Shattered by the unexpected news of their irreversible break-up, an aspiring orchestra conductor is puzzled by his girlfriend’s mysterious and seemingly inexplicable. That’s when Eric meets Fabiana, a bartender whom he very quickly strikes up a relationship with. Driven by their passion, the young woman moves into Eric’s isolated house where she’ll soon find herself finding out secrets her new lover is intent on burying. Directed by Jorge Michel Grau, this titillating thriller is a remake of the 2011 Colombian film La cara oculta.
Trey Edward Shults’ follow-up to his electric Krisha traces the journey of a suburban African-American family, led by a well-intentioned but domineering father (Sterling K. Brown) as they navigate love, forgiveness, and coming together in the aftermath of an unimaginable tragedy. Said tragedy is brought about when star wrestler Tyler (Kelvin Harrison Jr.) finds his world imploding when his girlfriend Alexis (Euphoria‘s Alexa Demie, whose mother is of Mexican descent) drops a bombshell on his lap that may derail the future their families have dreamed for the young high school sweethearts. Rounding out the cast are Lucas Hedges, Renée Elise Goldsberry, Vivi Pineda and celebrated Latino character actor Clifton Collins Jr.
El lugar más pequeño
Highlighting the resilience of the human spirit, El Salvador-born filmmaker, Tatiana Huezo, explores the aftermath of the devastating civil war in the Central American country through the experiences of five families that returned to their village, Cinquera, over a decade after its destruction. Huezo’s documentary chronicles their journey and traces a harrowing history they’re only now able to articulate. Their testimonies are simultaneously heartbreaking and uplifting. Despite the tragedy, the survivors choose to rebuild and move forward, while never forgetting those who died in the conflict. Memory is their most powerful weapon for a peaceful future and El lugar más pequeño is proof positive of the way storytelling can be both a way to look back and to move forward.
Focused on the violence and impunity that afflicts Mexico, the film is driven by the voices of two women, Miriam and Adela.

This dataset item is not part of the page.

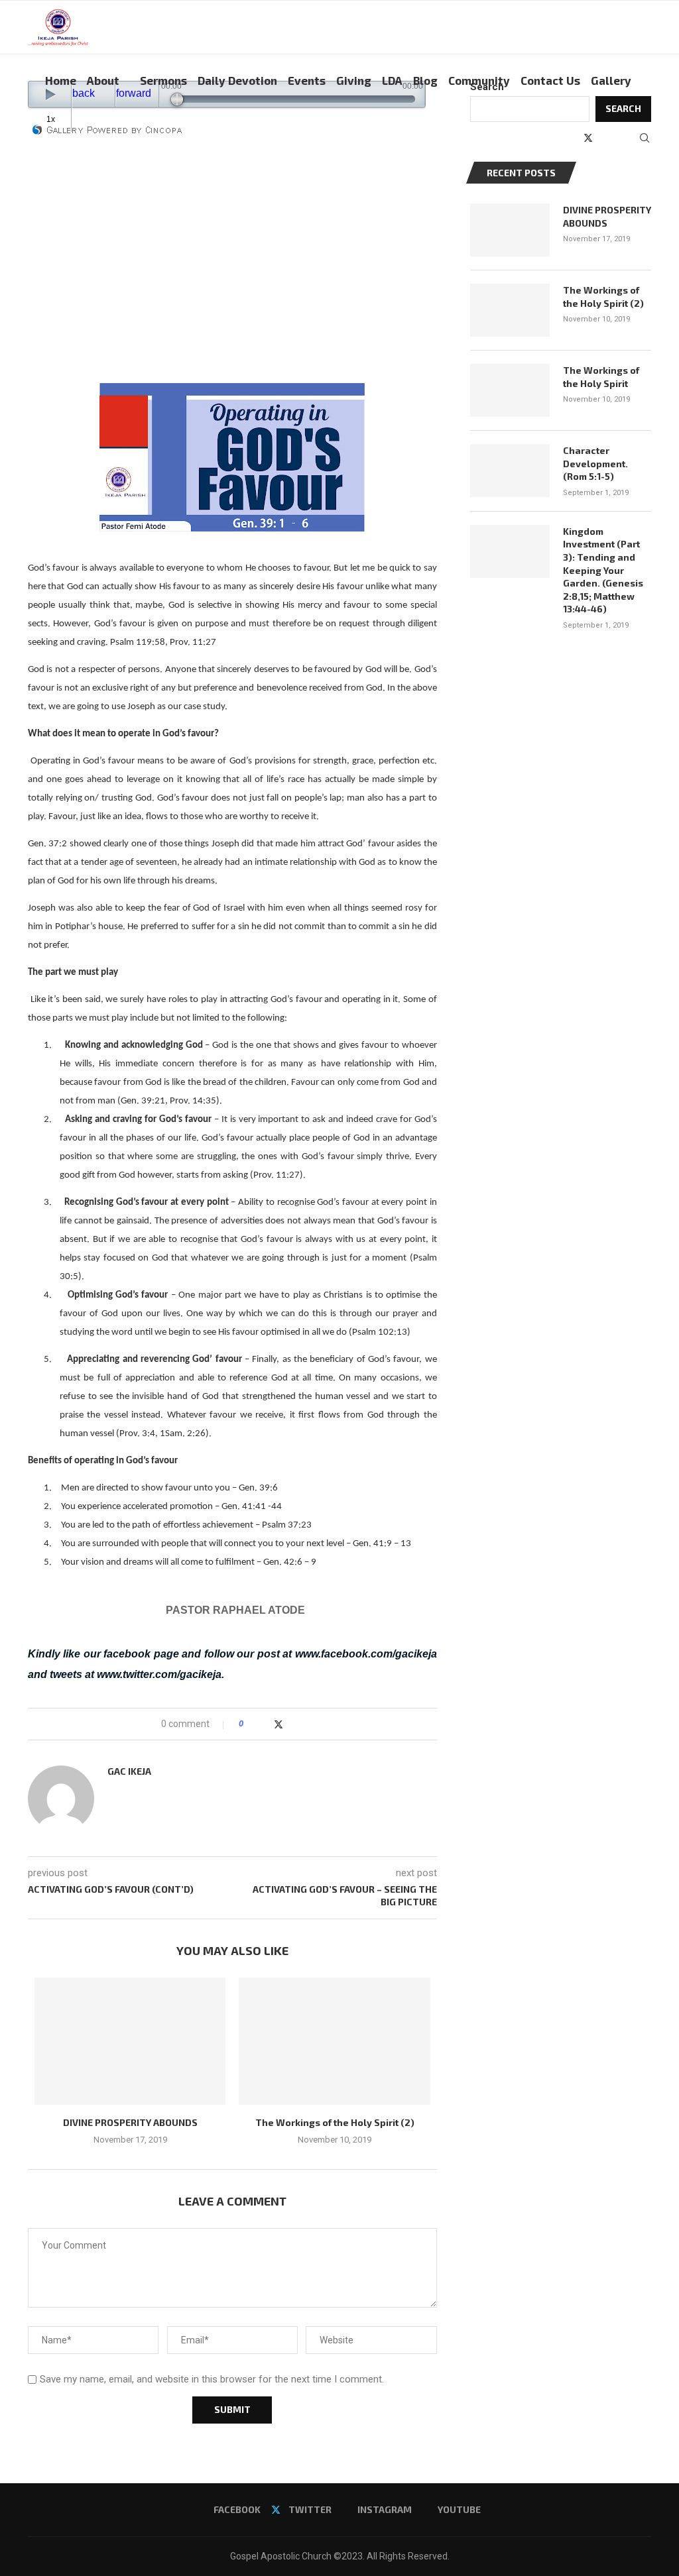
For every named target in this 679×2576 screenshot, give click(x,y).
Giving (353, 80)
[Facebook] (573, 137)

As we listen to their stories, director Tatiana Huezo offers us beautiful images of the cross-country journey that Miriam took after being released from a cartel-run prison, where she’d been held for her alleged involvement in human trafficking. After no evidence of her participation in trafficking was found, Miriam was eventually let go, becoming instead a public scapegoat for an increasingly common problem in Mexico. Interwoven with the harrowing tale of Miriam’s stay in this torturous environment is the story of Adela, a circus clown, who’s been searching for her abducted daughter who went missing over 10 years ago. Evocative of Terrence Malick, but infused with a staunchly politicized message, Tempestad is both lyrical and political.
The Dead Don’t Die
Jim Jarmusch offers his very idiosyncratic take on the zombie film with The Dead Don’t Die, a deadpan comedy about the undead. Speaking to everything from climate change to our current technophilia, his zany flick centers on a pair of bumbling police officers in the peaceful town of Centerville (played by Adam Driver and Bill Murray) who are tasked with keeping a zombie outbreak under control while all hell breaks loose around them. Boasting “the greatest cast ever disassembled” the film features the likes of Rosie Perez, Selena Gomez, Tilda Swinton, and Chloë Sevigny, all providing levity to Jarmusch’s delightfully offbeat offering.